Son olarak Askeri okullar ve harp akademileri kapatılarak TSK’nin köküne kibrit suyu dökülmüştür.

Devlet polis devleti olmuş fiilen başkanlık sistemi uygulanır hale gelmiştir.

Kalkışma gerekçe gösterilerek OLAGANÜSTÜ HAL (OHAL) ilan edilmiş azıcık kırıntıları kalan Demokrasi tamamen rafa kaldırılmıştır.

OHAL gerekçesiyle Kanun Hükmünde Kararnameler yoluyla kanunlar çıkarılmaya başlanmış ve TBMM de istenilen şekliyle sembolik olarak kalmış ama tamamen devre dışı bırakılmıştır.

Kanun Hükmünde Kararnameler ile çıkarılan yasanın itirazı ve bir üst mahkemeye başvuru olanağı olmadığından siyasal iktidar derin bir nefes almış Başkanlık Sisteminin fiili uygulanmasına geçilmiştir.

Cumhuriyet Rejimi ismen görünse bile fiiliyatta ruhuna Fatiha okutulmuştur.

Muhalefet partileri siyasal iktidara biat etmiş, el etek öperek birbirlerine artık bir şey söylemeyeceklerini zımnen kabul etmişlerdir.

Kalkışmayı yapanların başını çekenler, Cumhurbaşkanı Yaverleri, Genel Kurmay Başkanı Yaverleri ve üst düzey general ve paşaları. Bunlar ihtilal olacağını söylemişler ama şaka yapıyor sandım diyerek geçiştirmeye kalkışmışlardır. Çünkü göreve güvenerek atadıkları paralel dedikleri örgüt paşalarıydılar.

Devlet ciddiyetinden ne kadar uzak olunduklarını kendi ağızlarıyla itiraf etmektedirler.
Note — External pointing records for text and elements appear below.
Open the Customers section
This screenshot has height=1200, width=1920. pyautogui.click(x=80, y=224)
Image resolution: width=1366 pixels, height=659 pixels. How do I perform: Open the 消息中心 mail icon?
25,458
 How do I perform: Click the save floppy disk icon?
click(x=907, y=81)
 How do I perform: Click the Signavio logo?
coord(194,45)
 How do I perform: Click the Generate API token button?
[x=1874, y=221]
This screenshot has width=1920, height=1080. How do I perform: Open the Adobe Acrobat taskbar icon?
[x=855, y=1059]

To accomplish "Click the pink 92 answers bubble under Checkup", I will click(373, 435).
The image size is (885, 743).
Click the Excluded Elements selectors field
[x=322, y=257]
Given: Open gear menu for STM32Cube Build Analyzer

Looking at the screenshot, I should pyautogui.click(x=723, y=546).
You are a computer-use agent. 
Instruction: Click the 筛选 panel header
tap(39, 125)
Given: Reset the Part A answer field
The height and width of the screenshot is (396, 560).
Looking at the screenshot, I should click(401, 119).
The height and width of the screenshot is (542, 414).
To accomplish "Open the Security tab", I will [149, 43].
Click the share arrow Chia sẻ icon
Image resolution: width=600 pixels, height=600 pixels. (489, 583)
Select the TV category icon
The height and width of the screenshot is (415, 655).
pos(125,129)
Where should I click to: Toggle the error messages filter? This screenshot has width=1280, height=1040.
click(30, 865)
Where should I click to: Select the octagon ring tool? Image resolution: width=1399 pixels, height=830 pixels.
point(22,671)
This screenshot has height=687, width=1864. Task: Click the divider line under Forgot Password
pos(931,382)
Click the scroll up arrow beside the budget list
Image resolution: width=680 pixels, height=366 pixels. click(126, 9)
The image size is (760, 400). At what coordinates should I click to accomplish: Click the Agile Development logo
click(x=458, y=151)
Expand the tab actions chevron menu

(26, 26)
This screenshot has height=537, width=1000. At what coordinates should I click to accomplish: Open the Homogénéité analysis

Yanıldık, ahmakmışız, ağızlarından Allah çıkıyordu inandık, hep yardımcı olduk, sınav sorularını da çalmışlar, imam ordusu kurmuşlar, bilemedik. Vay katiller vay, vay acımasızlar vay inlemeleri hep boş.

Bu sözler suçlu olduklarını itiraf olduğu gibi suçluyu korumak ve yataklık etmekten yargılanmaları gerektiğinin de en güzel kanıtıdır.

“Allah beni affetsin, milletimden özür diliyorum” sözleriyle bu geçiştirilemez.

Demokrasi şöleni kan ve gözyaşı üzerine yapılmaktadır. Dünyanın hiçbir yerinde ilkel kabile toplumlarında bile ortada bir ölüm olmuşsa üzüntü duyulur. Bu düşman dahi olsa. Çanakkale Şehitleri için Mustafa Kemal’in söylediklerinden biraz ilham almalılar. “Burada, bu topraklarda yatanlar bize emanet edilmiştir, artık onlar da bizim evlatlarımızdır” diyen Mustafa Kemal’di.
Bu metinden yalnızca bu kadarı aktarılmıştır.